André Collet mit starkem 100-Kilometer-Debüt
André Collet, in Belgien lebender Langstreckenläufer des ATG Aachen, sorgte bei der am Samstag ausgetragenen 29. Auflage des 100-Kilometer-Laufs in Grünheide/Kienbaum für ein echtes Highlight. Nur Insider erinnern sich noch daran, wann – mit Ausnahme von Jörg Hooß bei der DM 2007 – ein anderer deutscher Läufer als Rekordmeister Michael Sommer die Sieben-Stunden-Marke bei einem 100-Kilometer-Lauf unterboten hat.
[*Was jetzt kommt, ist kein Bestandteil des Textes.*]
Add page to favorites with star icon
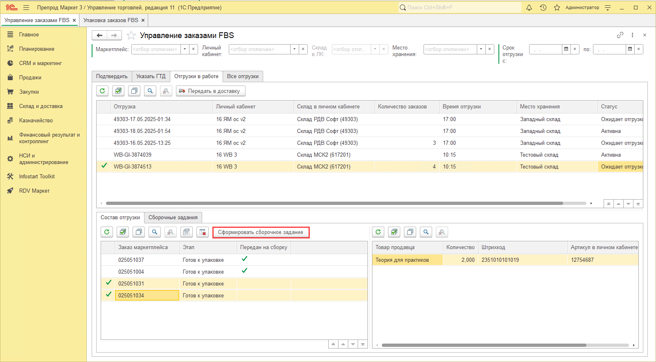Viewport: 656px width, 362px height. (131, 36)
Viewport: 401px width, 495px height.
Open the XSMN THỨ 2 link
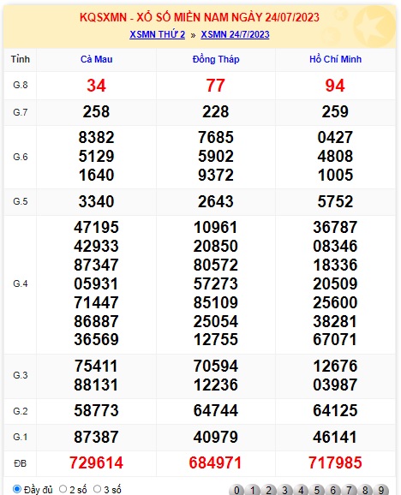point(158,34)
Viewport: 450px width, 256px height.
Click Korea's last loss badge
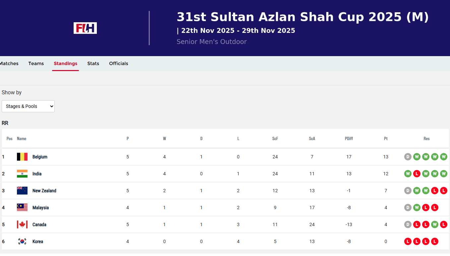tap(435, 241)
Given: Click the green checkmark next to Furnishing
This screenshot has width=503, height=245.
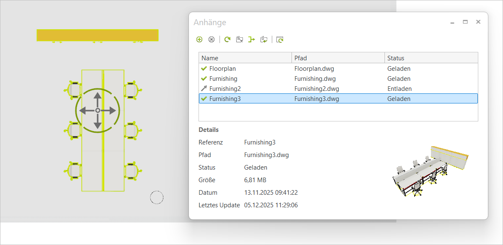Looking at the screenshot, I should pos(203,78).
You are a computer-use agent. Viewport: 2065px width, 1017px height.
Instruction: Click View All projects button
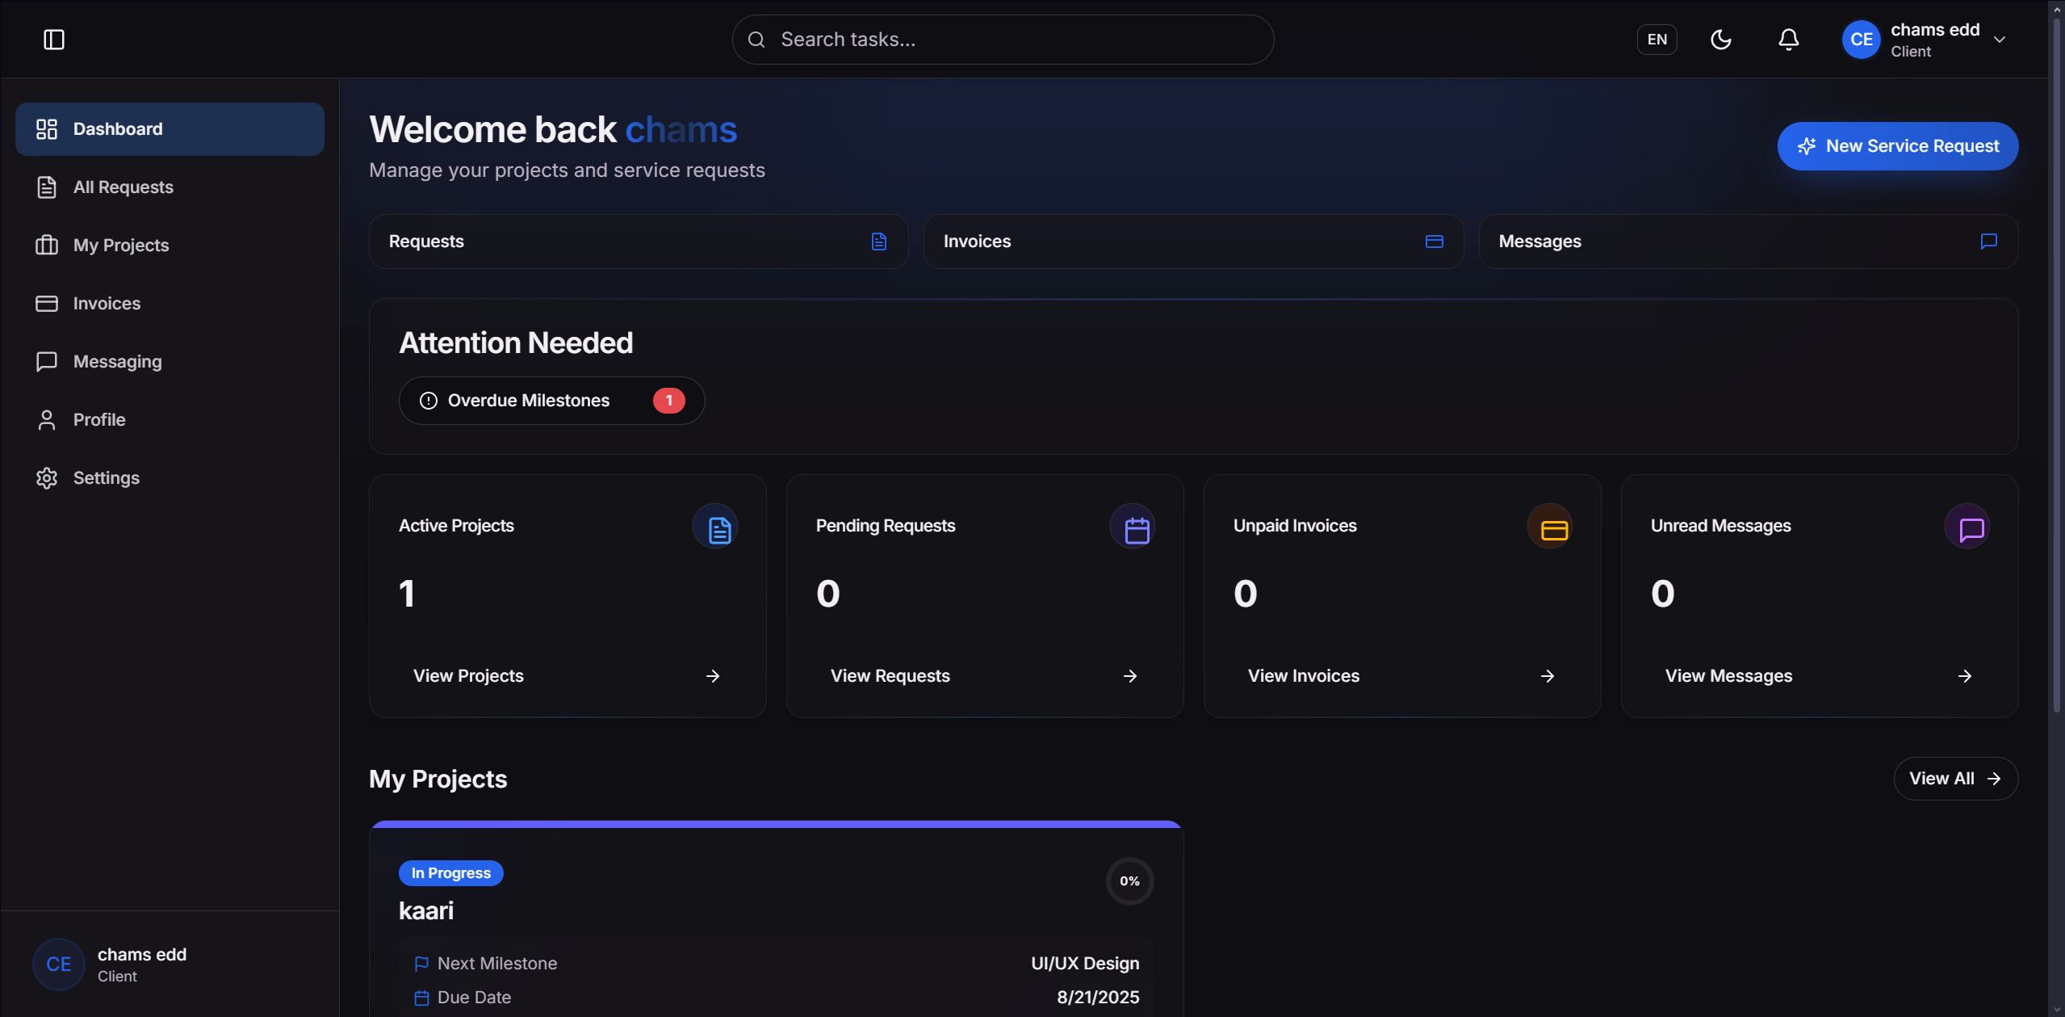[1955, 778]
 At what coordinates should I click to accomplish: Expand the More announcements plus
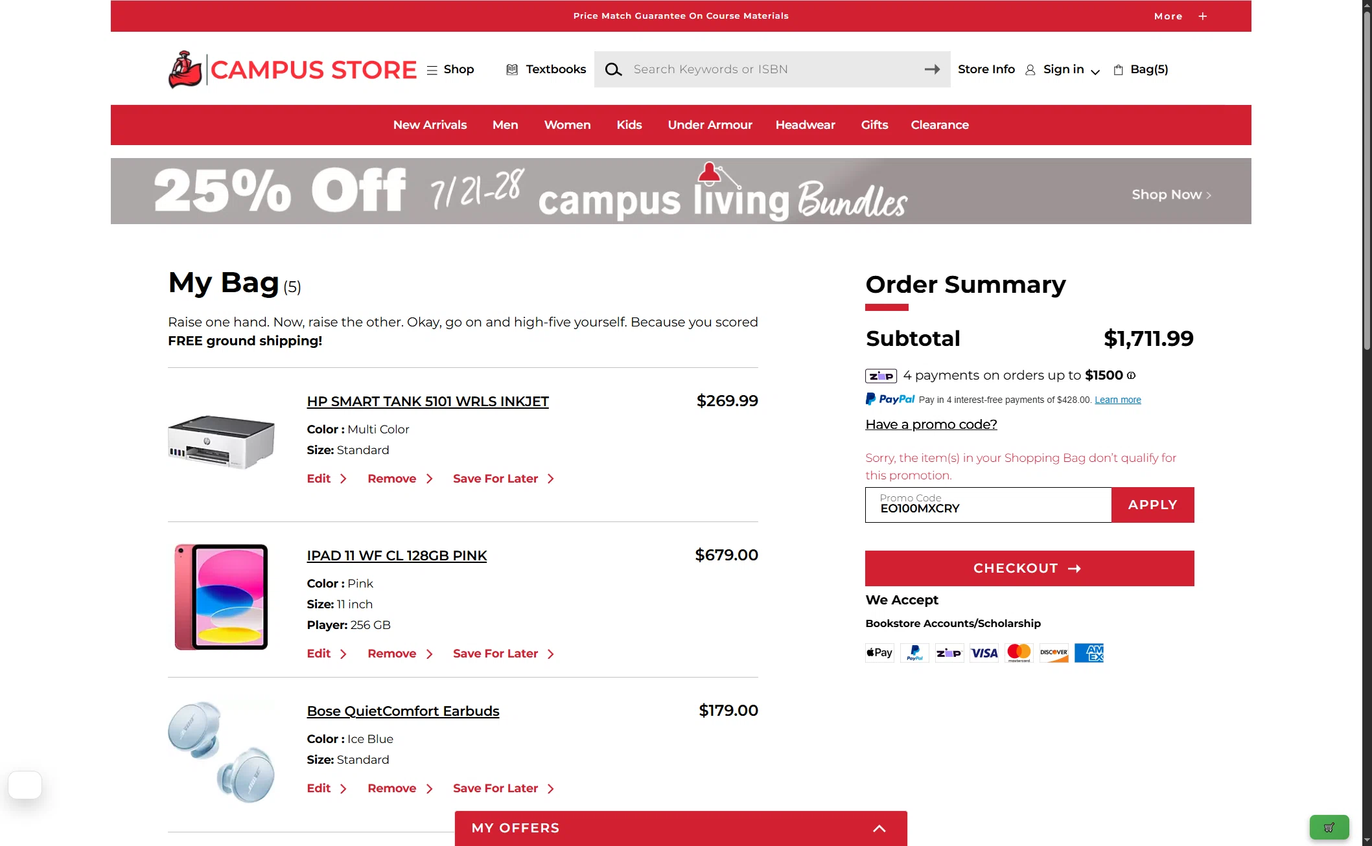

Der Umstand, dass André Collet es gleich beim ersten Start geschafft hat, lässt auf Wiederholung und Leistungssteigerung hoffen.
Genau 80 Läufer/innen hatten für den am 28. März auf dem Gelände des Bundesleistungszentrums in Kienbaum durchgeführten ältesten deutschen 100-Kilometer-Laufs gemeldet und damit so viele wie noch nie bei einer Veranstaltung ohne den Status einer Deutschen Meisterschaft, die seit 2004 alleine dreimal in Kienbaum durchgeführt wurde.Die äußeren Bedingungen waren beim Start um 06.30 Uhr gut. Es war kühl, trocken und schon bald sorgte die Sonne für läuferfreundliche Temperaturen bis 10 Grad. Gute Voraussetzungen also, um auf dem nicht ganz flachen 5-Kilometer-Rundkurs eine gute Endzeit zu erzielen.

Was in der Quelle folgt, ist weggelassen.